If you were to look at your covariates, you'd notice that there's a lot of correlation between things like average and max or min temperature and population and the adjusted population. Thus, we don't want to include absolutely everything here. Instead, we're going to select a subset of covariates here. As always, it's a good idea to build a new data frame with the subset of covariates that you want to explore. We start with the sqrt of cases as your response, AR1 of the sqrt response, a trend, and sine/cosine with a 52 week period together with a subset of the environmental covariates at 1 week lags. (As an aside, temperature, precipitation, etc, will be correlated with the sine/cosine terms.)
n<-max(t)
YX <- data.frame(sqrty=sqrt(sanjuan$total_cases)[2:n],
sqrty.m1=sqrt(sanjuan$total_cases)[1:(n-1)],
t=t[2:n],
sin1=sin((2:n)*2*pi/52),
cos1=cos((2:n)*2*pi/52),
season=sanjuan$season[2:n],
w=sanjuan$season_week[2:n],
lpop.m1=log(sanjuan$adjpop+1)[1:(n-1)],
lp.m1=log(sanjuan$prec+1)[1:(n-1)],
tavg.m1=sanjuan$tavg[1:(n-1)],
ndvi45.m1=sanjuan$NDVI.18.45.66.14.[1:(n-1)],
ndvi50.m1=sanjuan$NDVI.18.50..66.14.[1:(n-1)],
nino12.m1=sanjuan$nino12[1:(n-1)],
soi.m1=sanjuan$soi[1:(n-1)])
We suggest the following steps for your analysis.
(1) Hypotheses
Before you start, think about which things you expect to be good predictors of dengue transmission. Think of 2 or 3 hypotheses and write down a (linear) model to represent the mathematical form of the hypothesis.

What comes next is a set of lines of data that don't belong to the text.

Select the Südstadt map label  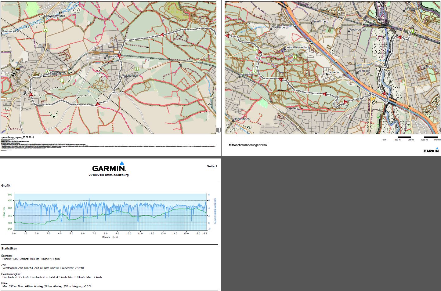click(x=431, y=67)
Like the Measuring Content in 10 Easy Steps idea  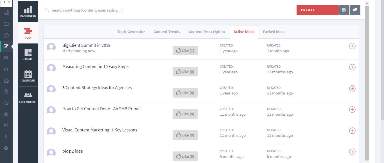(185, 72)
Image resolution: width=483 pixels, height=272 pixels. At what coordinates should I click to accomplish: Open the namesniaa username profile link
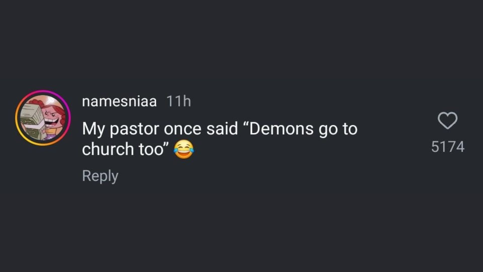119,101
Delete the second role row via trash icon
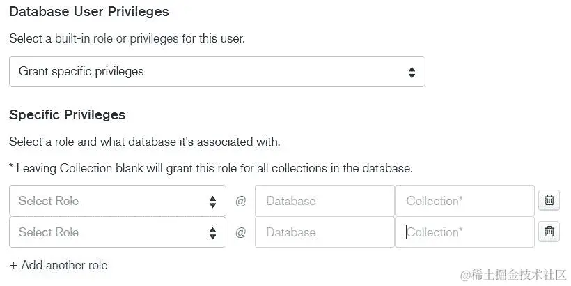 (549, 232)
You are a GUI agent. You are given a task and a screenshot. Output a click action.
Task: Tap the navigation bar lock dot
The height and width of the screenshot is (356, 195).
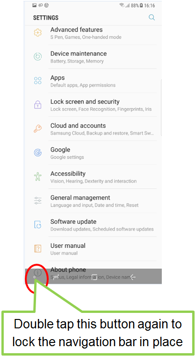(34, 277)
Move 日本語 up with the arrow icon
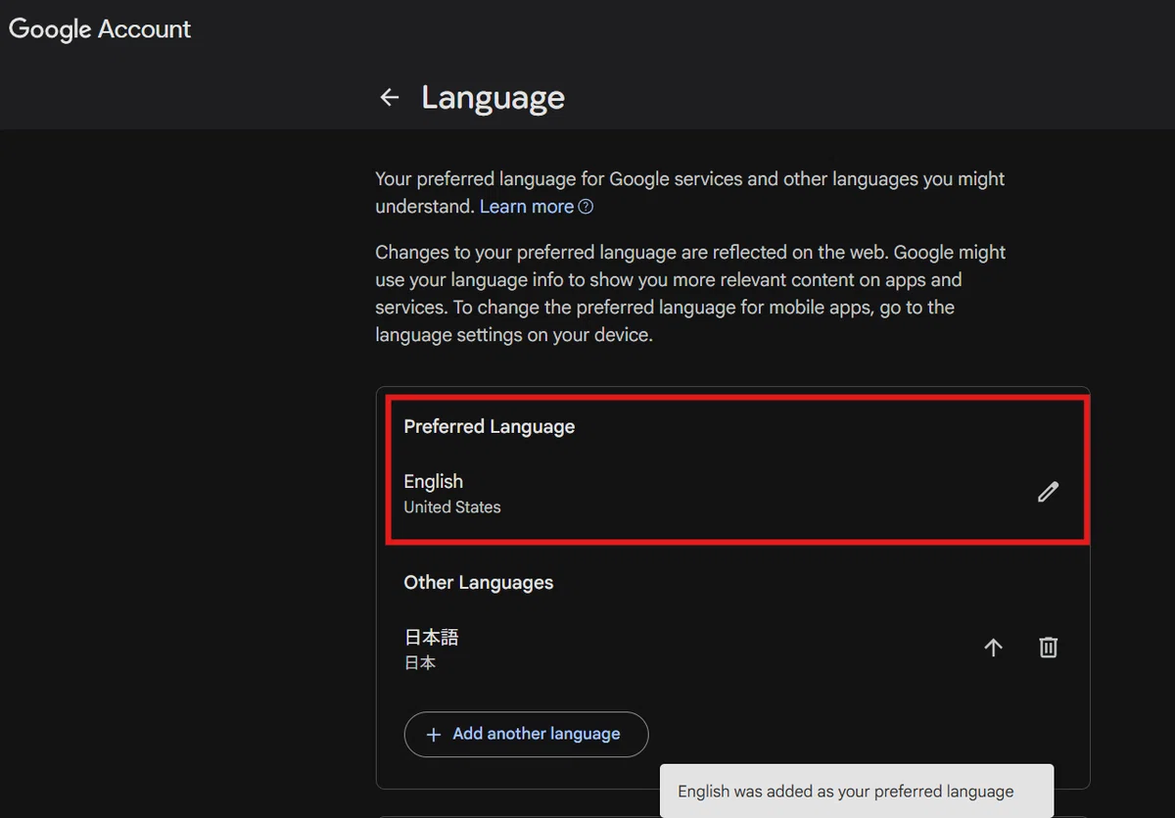Viewport: 1175px width, 818px height. (x=993, y=648)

(2) Fitting and analyzing a first model
Fit a linear model to the square-root response with the trend, and sine/cosine components, ONLY. Then you'll evaluate the model. Following the examples in the lecture, plot the residuals over time and the ACF of the residuals. Also plot the data together with the predicted values (e.g., the fitted values from your model). Examine your summary -- are all of the coefficiants significantly different from zero; what is your R2 value? Based on the combination of residual diagnositcs and summaries, are you satisfied with this model?
(3) Building a comparison model
Build a second model by adding in the AR-1 component. Again examine your summaries, residual diagnostics, and predictions. How do you think this model compares to the first one? You may also want to try building boxplots of residuals by week in the season and see if there are any patterns, similarly to the airline example.
(4) Including environmental components
By trial and error (or if you know another way, such as the step function) try to build a better model that includes at least one environmental covariate while staying parsimonious. Again check your diagnostics, etc.
(5) Comparing models
Now compare your 3 models via BIC (optional: calculate the relative model probabilities). Which comes out on top? Is this what you expected? What biological insights have you gained?
Extra challenge
For convenience we simply chose a lag of 1 week when we built the data set. However, the lag time between an infected human, and another human getting infected is likely to be multiple weeksbecause of the various incubation and development times in the human and the mosquito. To examine the lags at which the covariates are most related to the response, we can use the cross-correlation function (ccf). For instance:b
ccf(sanjuan$tavg, sanjuan$total_cases)
This indicates that the temperature about 10 weeks back is more correlated with the incidence than the temperature 1 week ago.
Plot a few other ccfs, choose some alternative lags, and build a NEW dataset with these lagged variables. Then build a few models (perhaps starting again from the simple versions without environmental covariates), and compare them. Does including the extra information about lags seem to improve fit?
Finally, in groups you will develop and analyze data from VecTraits or VecDyn using one or more of the methods you have learned till now.